◆ CONSIGNES:
- a) D'après l'extrait sur Onibaba, de quel genre d'expédition Hachi revient-il ?
- b) Traduisez en anglais cette phrase de l'extrait sur Onibaba : « Les journées se ressemblent : on mange, on tue, on dort, et on recommence. »

◆ EXTRAIT CHOISI:

◆ ◆ ◆ ◆ ◆

Attention, spoilers
Support: Bluray
“Le trou, sombre et profond, relié au présent par les ténèbres depuis les temps les plus reculés.”
Par ces mots s’ouvre Onibaba.
Nietzsche dit : “Si tu plonges longtemps ton regard dans l'abîme, l'abîme te regarde aussi.” Orient et occident décrivent d’une même intention la noirceur immuable de l’âme humaine, où les démons qui nous hantent sont ceux que l’on projette. Contempler ce néant, ce trou, c’est entrer dans une fascination qui efface la morale. Et le trou, plaie béante au milieu du marais du film, a bien cet aspect amplificateur du désir de nos protagonistes.
Ils sont trois. Trois pouilleux cachés dans une marée de roseaux, fuyant la guerre qui fait rage dans l’archipel. Hachi revient d’une expédition de pillard où il a laissé sans vie le corps de son compagnon de route, mari du second personnage, une jeune femme, et fils du troisième, une vieille femme. Leur survie passe par l’exécution indifférente de tout misérable qui pénétrerait leur royaume, des soldats en déroute et des samouraïs égarés. Leur seule autre interaction, c’est celle avec un receleur, un profiteur qui fait son beurre les armures ramassées sur les cadavres, échangés contre quelques sacs de millet. Les journées se ressemblent : on mange, on tue, on dort, et on recommence.

◆ ◆ ◆ ◆ ◆

◆ DONNÉES DISPONIBLES:
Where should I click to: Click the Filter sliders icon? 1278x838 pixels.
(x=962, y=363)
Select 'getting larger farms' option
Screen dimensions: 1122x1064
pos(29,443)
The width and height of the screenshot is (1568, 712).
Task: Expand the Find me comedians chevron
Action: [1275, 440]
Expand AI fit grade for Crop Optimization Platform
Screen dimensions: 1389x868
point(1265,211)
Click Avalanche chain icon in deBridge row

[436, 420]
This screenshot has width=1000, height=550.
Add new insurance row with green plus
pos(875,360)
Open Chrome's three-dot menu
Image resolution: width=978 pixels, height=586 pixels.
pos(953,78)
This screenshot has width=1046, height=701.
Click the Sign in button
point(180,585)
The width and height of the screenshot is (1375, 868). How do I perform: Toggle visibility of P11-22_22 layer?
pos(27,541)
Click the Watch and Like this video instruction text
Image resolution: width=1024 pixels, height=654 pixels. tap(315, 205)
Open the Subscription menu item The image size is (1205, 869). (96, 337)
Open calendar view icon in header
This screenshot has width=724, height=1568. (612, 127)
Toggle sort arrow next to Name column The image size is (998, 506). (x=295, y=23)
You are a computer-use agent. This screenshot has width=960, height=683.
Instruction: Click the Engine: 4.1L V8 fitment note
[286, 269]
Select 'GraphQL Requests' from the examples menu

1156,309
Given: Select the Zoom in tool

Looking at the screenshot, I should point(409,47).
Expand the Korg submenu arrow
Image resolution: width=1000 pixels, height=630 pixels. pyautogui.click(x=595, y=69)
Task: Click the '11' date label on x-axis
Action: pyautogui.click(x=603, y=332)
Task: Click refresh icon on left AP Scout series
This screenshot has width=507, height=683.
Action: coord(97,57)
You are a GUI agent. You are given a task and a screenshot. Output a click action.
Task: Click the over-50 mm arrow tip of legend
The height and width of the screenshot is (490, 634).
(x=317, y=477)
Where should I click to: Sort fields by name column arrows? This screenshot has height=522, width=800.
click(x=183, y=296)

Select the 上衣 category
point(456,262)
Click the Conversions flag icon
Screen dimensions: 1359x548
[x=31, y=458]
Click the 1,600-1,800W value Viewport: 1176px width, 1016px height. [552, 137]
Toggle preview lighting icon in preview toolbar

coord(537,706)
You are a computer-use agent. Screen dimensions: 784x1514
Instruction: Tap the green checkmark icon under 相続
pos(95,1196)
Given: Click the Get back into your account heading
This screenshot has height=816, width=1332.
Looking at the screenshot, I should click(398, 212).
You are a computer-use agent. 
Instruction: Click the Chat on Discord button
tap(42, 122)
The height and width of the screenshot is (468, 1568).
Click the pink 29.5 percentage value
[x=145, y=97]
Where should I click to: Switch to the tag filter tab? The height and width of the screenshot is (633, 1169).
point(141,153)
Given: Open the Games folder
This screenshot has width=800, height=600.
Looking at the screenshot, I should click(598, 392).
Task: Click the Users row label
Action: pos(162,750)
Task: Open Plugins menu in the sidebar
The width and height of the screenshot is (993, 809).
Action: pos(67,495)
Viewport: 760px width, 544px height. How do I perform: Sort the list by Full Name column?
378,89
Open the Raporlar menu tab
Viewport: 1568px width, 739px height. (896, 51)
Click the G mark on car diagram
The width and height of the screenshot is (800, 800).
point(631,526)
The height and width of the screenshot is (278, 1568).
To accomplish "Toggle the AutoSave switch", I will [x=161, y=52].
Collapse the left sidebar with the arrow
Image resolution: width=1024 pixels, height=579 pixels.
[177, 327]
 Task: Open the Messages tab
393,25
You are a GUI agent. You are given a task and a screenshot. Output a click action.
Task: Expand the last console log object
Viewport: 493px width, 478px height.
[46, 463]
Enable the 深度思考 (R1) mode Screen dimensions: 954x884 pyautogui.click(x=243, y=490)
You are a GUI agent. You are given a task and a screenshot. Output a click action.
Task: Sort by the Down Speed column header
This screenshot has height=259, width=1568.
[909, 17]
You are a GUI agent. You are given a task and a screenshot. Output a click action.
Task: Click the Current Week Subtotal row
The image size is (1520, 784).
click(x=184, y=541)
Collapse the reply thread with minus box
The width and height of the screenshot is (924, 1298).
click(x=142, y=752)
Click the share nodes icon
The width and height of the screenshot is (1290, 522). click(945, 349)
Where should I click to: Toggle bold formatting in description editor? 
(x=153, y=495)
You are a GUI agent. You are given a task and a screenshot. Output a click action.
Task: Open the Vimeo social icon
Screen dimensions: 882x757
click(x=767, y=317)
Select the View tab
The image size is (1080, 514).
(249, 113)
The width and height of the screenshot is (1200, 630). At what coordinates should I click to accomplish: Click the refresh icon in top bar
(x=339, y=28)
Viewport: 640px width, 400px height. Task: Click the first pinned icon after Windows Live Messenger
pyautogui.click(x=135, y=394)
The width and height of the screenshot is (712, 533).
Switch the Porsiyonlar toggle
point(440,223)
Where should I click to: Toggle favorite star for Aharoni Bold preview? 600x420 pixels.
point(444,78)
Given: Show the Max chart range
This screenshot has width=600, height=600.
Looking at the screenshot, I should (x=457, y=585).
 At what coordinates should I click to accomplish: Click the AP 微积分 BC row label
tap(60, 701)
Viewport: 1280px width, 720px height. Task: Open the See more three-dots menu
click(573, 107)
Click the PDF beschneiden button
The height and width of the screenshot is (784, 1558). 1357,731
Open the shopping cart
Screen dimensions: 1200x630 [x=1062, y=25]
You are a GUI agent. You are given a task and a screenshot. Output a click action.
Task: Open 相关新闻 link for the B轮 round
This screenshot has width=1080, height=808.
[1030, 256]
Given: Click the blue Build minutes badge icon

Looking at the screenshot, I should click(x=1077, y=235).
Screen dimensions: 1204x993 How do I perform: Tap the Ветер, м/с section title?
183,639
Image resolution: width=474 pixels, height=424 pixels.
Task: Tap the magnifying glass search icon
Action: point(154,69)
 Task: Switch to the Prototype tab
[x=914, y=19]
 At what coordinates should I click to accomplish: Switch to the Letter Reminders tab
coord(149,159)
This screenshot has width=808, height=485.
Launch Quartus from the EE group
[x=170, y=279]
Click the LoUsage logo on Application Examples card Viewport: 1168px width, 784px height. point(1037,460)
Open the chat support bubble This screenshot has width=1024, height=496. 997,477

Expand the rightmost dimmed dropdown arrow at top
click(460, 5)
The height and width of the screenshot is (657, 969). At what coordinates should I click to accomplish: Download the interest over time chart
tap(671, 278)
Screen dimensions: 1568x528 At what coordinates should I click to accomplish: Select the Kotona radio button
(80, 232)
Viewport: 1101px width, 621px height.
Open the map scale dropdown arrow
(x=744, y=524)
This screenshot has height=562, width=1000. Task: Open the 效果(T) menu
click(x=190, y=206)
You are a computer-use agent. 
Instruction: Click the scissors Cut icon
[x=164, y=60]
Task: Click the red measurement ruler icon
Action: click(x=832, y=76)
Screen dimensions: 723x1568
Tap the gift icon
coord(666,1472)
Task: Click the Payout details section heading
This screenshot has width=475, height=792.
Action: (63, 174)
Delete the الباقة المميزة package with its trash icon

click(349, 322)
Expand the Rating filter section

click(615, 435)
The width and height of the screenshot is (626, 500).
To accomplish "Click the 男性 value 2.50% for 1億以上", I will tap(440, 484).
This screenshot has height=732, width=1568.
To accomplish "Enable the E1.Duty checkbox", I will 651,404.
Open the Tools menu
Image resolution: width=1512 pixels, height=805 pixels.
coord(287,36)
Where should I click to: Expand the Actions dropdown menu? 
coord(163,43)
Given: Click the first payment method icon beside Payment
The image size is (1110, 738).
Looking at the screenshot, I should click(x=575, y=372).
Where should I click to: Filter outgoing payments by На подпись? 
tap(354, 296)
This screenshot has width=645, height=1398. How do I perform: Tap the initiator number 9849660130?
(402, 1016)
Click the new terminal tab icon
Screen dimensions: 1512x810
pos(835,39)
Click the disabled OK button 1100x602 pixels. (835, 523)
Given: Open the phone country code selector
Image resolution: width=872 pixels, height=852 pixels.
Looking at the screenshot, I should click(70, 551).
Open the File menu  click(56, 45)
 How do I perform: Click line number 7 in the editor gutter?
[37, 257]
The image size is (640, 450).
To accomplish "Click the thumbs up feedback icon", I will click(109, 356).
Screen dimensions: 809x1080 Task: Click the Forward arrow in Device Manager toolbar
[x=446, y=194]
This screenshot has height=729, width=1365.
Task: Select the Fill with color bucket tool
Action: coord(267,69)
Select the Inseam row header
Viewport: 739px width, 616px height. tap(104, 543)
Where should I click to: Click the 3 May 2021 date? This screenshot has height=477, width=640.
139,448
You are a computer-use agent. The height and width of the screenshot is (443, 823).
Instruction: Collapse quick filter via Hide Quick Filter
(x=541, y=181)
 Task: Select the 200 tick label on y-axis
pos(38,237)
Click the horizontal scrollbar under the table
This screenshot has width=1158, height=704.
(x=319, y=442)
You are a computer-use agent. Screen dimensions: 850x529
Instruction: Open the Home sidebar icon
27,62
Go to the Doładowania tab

◆ ◆ ◆ ◆ ◆

◆ CORRIGÉ:
- a) D'une expédition de pillard.

- b) The days are all alike: they eat, they kill, they sleep, and they start again.